**Provided records:**
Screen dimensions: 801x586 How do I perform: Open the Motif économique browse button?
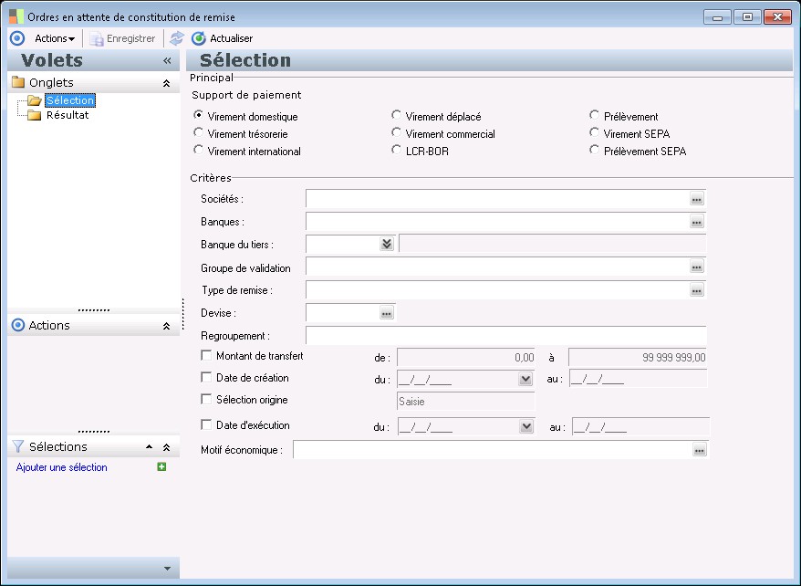click(699, 450)
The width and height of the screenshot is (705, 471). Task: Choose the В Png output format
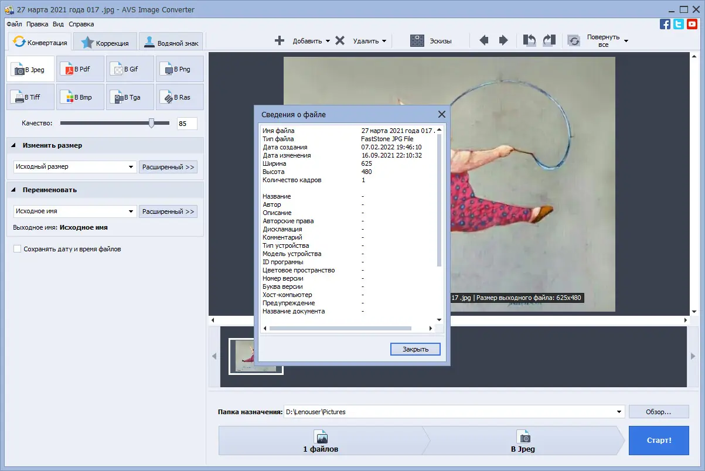click(x=180, y=69)
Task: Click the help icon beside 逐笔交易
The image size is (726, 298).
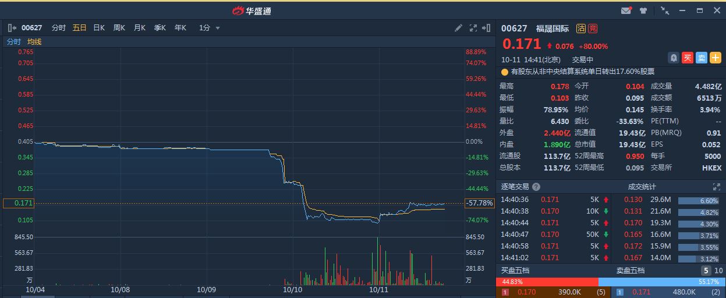Action: [x=536, y=187]
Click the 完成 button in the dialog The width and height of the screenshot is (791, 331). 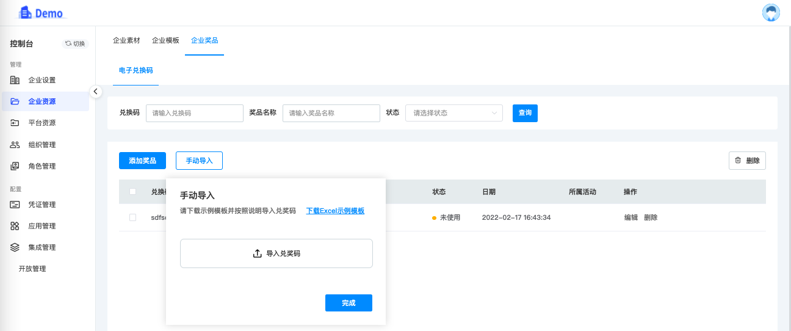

**Short exercise:**
Write out all of the records above word for word, omitting the pictures.

**Exercise response:**
Screen dimensions: 801x586 How do I perform: Open the Motif économique browse button?
click(699, 450)
The width and height of the screenshot is (705, 471). Task: Choose the В Png output format
click(x=180, y=69)
Task: Click the help icon beside 逐笔交易
The image size is (726, 298).
Action: [x=536, y=187]
Click the 完成 button in the dialog The width and height of the screenshot is (791, 331). 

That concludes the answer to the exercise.